Lin Y, Liu X, Luo L, Qu B, Jiang S, Yang H, Liang X, Ye S, Liu Y - Mol. Vis. (2011)

Bottom Line: A novel c.1488delGinsATAAC mutation was detected in CHM in family 1.This study identified a novel mutation in CHM associated with CHM and its related clinical features.Our findings expand the genotypic spectrum of CHM mutations associated with CHM and confirm the role of Rab escort protein-1 in the pathogenesis of CHM.

View Article: PubMed Central - PubMed

Affiliation: State Key Laboratory of Ophthalmology, Zhongshan Ophthalmic Center, Sun Yat-sen University, Guangzhou, China.

ABSTRACT

Purpose: To investigate the choroideremia (CHM) gene in two families with CHM and to characterize the related clinical features.
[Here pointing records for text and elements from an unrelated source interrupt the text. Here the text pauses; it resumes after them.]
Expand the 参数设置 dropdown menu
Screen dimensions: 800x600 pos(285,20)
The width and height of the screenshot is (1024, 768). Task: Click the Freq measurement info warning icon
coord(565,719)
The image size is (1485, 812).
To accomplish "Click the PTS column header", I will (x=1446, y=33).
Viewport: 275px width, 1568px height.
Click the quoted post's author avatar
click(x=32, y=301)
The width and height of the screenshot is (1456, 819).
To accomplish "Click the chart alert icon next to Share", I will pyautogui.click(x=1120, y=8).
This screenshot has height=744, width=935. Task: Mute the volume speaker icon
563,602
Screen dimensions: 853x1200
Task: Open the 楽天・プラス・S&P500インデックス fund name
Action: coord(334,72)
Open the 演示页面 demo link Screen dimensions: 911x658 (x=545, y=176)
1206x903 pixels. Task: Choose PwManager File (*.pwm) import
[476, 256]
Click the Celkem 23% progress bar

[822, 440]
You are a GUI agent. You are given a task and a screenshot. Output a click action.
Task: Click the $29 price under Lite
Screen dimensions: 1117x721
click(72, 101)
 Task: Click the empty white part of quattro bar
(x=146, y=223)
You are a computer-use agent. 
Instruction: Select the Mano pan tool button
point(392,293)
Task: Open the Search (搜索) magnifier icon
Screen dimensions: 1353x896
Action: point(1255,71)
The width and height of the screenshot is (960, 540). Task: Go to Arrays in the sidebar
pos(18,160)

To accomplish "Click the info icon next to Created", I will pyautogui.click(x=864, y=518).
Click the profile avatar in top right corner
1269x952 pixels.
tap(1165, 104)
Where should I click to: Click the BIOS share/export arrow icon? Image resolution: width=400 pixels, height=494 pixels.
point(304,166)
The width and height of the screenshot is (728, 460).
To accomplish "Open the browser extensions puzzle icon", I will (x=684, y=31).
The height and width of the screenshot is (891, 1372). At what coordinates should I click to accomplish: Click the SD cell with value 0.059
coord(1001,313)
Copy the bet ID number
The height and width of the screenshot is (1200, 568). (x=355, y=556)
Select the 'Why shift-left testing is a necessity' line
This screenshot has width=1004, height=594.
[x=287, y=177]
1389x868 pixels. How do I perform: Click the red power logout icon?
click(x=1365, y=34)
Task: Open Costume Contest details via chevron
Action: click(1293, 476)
Methods: Two families underwent complete ophthalmic examinations and three males were diagnosed with CHM. Genomic DNA was extracted from the leukocytes of peripheral blood collected from the two families and from 100 unrelated control subjects from the same population. Exons 1-15 of CHM were amplified by PCR and directly sequenced. Ophthalmic examinations included best-corrected visual acuity, slit-lamp examination, fundus examination, visual field, optical coherence tomography, electroretinogram, and Pentacam.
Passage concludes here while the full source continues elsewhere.